The threat The test The verdict
Circularity (fancy defined by price) both registers built from description text only structurally impossible; the proxies never see a price
The proxy misses the terse fine-dining register leader’s catch → detector + pre-committed adoption probes (3×3 cut grid, all-rounders-only refit, coefficient drift) confirmed and adopted (Decision #42): terse +7.1% [0.9, 13.6] (at adoption the florid slope rose +2.3% → +2.8%; +2.7% on the curated corpus); the one-register proxy was attenuated, so the correction ran the conservative direction
Per-cell noise sold as signal re-derived every slope with standard errors (_prep/fancytax_ci.R) replication exact (135/135 cells, zero drift vs canonical); only 58/135 cells individually resolve, stated up front
Aggregate and cells disagree median per-cell florid slope vs the pooled D4 florid effect +5% vs +2.7%: same sign, pooled effect inside the per-cell IQR
One venue class drives it the pooled model retains venue random effects; slopes are within-cell across many venues qualifying cells require ≥15 venues; the terse premium itself survives within all-rounders alone (+24%)

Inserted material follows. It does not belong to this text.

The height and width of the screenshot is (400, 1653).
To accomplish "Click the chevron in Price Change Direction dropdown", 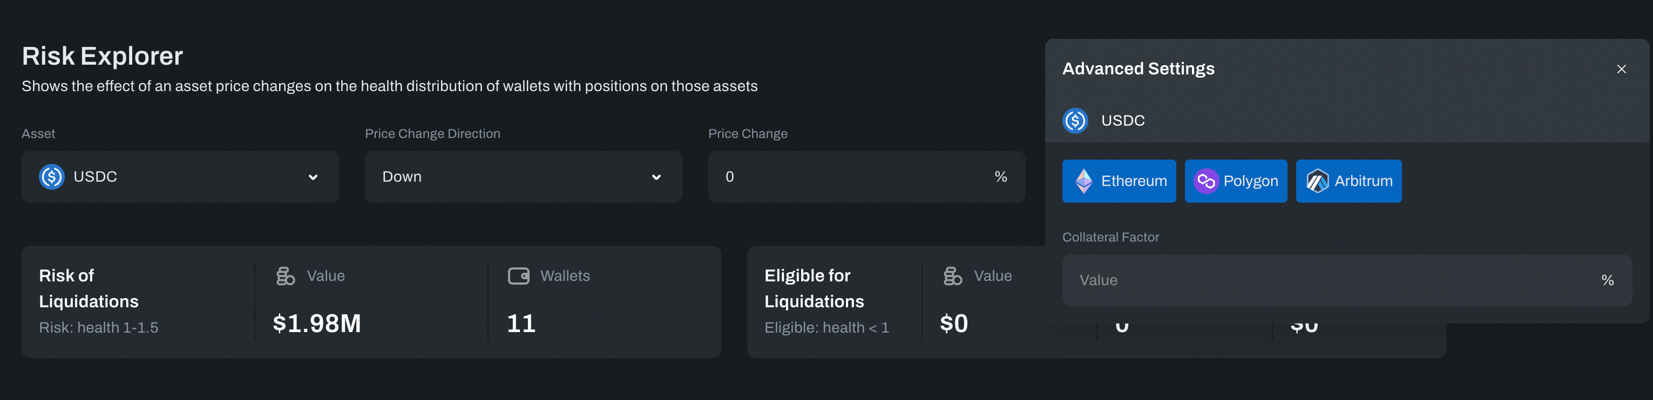I will click(656, 178).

Cherry-picked extremes the flat list is restricted to cells with n ≥ 100 the flattest cells are the biggest (fish mains n=860, friet n=788), not small-n flukes
The top slope is same-product markup dish-level audit of the +36% cell (leader’s catch, 2026-07-02) REFUTED for that cell: side · meat · other (n=30) mixes satés, chili fries, loaded fries and izakaya bites; its slope is within-cell composition, retired from the headline reading. Bread (+21%) and rice (+20–24%) survive the same audit product-coherent
The continuous scale manufactures the effect four-class re-cut (plain / standard / florid / terse, standard as reference; _prep/fanciness_classes.R) ordering monotone (−2% / 0 / +3.4% / +5.8%); classes are individually noisier than the continuous spec, which is retained

What this is, and what it isn’t

  • Proxies, honestly. Menu wordiness and the terse-register flag track upscale positioning through text; neither is a star rating. The florid +2.7%/SD reads directional and small; the terse +7.1% is a venue-class marker as much as a “tax”.

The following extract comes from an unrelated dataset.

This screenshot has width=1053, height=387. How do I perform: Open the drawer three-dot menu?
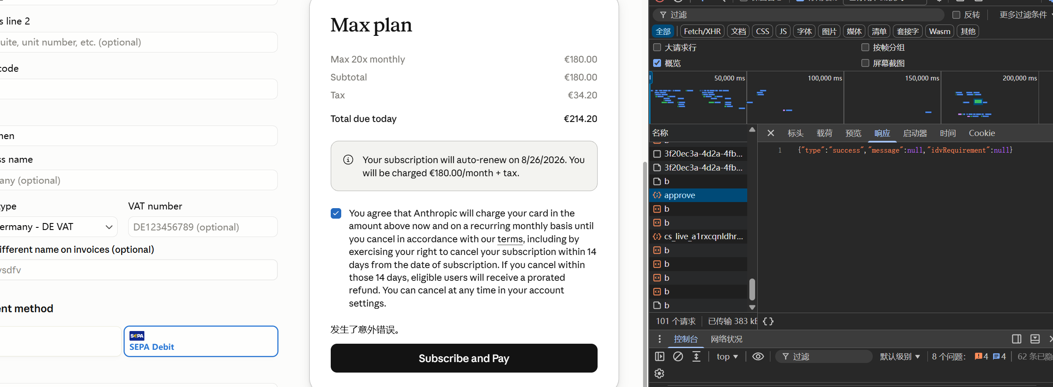(660, 339)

  • Not quality-adjusted. A flat slope can mean two things: the same product at the same price, or a better product at the same price (the upscale carpaccio may be better beef). The data cannot see inside the plate; either way, the menu price does not move.

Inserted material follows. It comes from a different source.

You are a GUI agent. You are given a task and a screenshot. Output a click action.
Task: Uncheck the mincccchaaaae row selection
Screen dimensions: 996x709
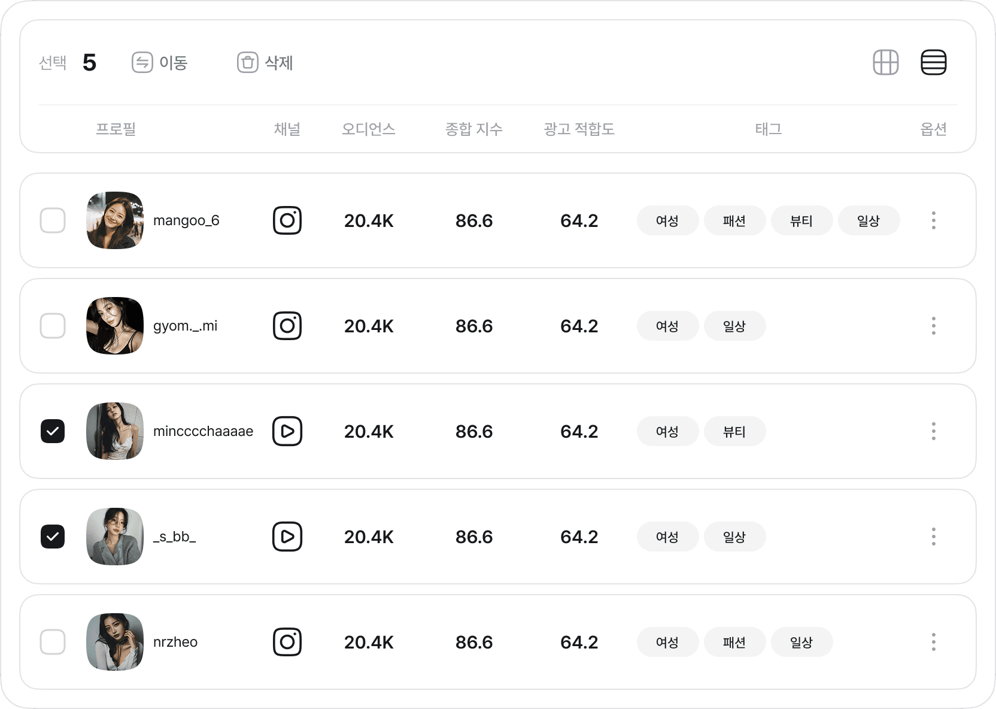pyautogui.click(x=53, y=431)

  • Noisy at cell level, by construction. 135 separate regressions on 30-to-860 dishes each. The pattern across cells is the finding; individual cells are illustrations.
  • Descriptive, not a pricing manual. “Charge more where there is no anchor” is what the snapshot shows venues doing, not advice.

Lineage

  • Method + brief: docs/m5_typical_menus.md (§5 deliverable 2); audit record docs/m5_data_audit_findings.md (finding 7: lead with uncertainty).
  • Code: R/52_dish_atlas_context.R (two-register model + the canonical slopes); _prep/fancytax_ci.R (exact replication + confidence intervals); _prep/terse_fancy_test.R + _prep/terse_adoption_probes.R (the register diagnostic and its pre-committed adoption gate).
  • Data: dish_atlas_context_effects.csv, dish_atlas_fancytax.csv (canonical), _data/fancytax_ci.csv (with CIs), _data/terse_fancy.csv.
  • Journal trail: 2026-06-30_001 (context effects design), 2026-06-30_005/_006 (audit + the uncertainty carry-forward), 2026-07-02_004/_005 (the terse register: diagnosis, probes, canonical adoption, Decision #42).